Lai had twice been considered for a Cabinet position. In 2000, Chen Shui-bian was elected president and he planned to have Lai take over as Vice Minister of the Department of Health (now Ministry of Health and Welfare) and to be promoted to minister later; In 2007, Chang Chun-hsiung reprised as the premier and invited Lai to be as secretary-general, but Lai was dedicated to his lawmaker election campaign.

On Sept. 4, arguably not the best time, Lai accepted the appointment as premier. In private, Lai's friends recalled something he mentioned earlier: "a warrior does not get to choose his battlefield." Now the battlefield has called on him, "I will just have to go on," his friends quoted him as saying.

When Lai was elected the first mayor of the newly elevated special municipality of Tainan, he was taking the rein of an ancient saddled with debt. The mayor was no stranger to hardship. Lai father, a miner, died when he was two. He and his five siblings survived on the paychecks his mother earned by washing clothes. Growing up in now New Taipei City's Wanli district, it became a post-typhoon routine for Lai to look for the sheet metal roof of his house blown off by the storm. "Saving money is quicker than earning money" was something his mother told him often.

Facing Tainan's debt of NT$96.4 billion, Lai reduced expenses bit by bit through cutting councilors' discretionary funds to neighborhood chiefs' free parking quota to the city's annual budgets. Tainan City government official said that Lai was so frugal that he did not even hold a celebration feast after winning the election. When city officials proposed a small celebratory gathering, Lai said "great, let's order pizzas," which they ate while having a meeting. His entourage in overseas trips compromises only of five persons. And he hauls his own luggage.

*SOURCE MATERIAL*.
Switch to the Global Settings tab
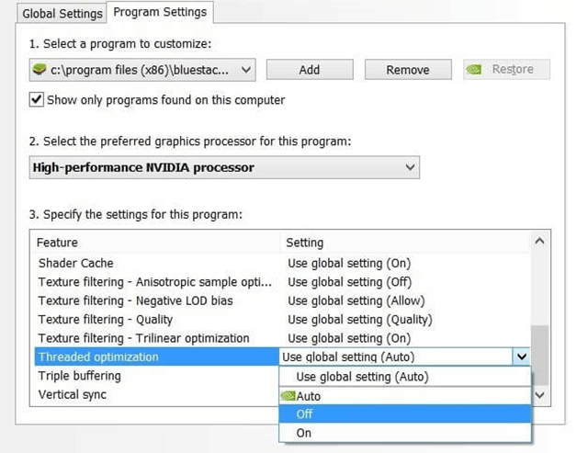 [x=62, y=14]
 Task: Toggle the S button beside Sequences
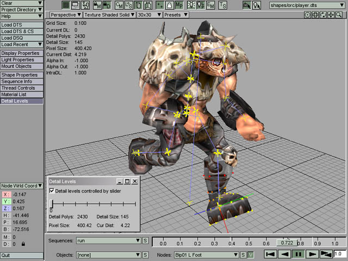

*TASK TO COMPLETE*. Rewrite the section of the Lai profile above that begins at "Lai had twice" and ends after "lawmaker election campaign.", changing "Vice Minister" to "Deputy Minister".

*OUTPUT*.
Lai had twice been considered for a Cabinet position. In 2000, Chen Shui-bian was elected president and he planned to have Lai take over as Deputy Minister of the Department of Health (now Ministry of Health and Welfare) and to be promoted to minister later; In 2007, Chang Chun-hsiung reprised as the premier and invited Lai to be as secretary-general, but Lai was dedicated to his lawmaker election campaign.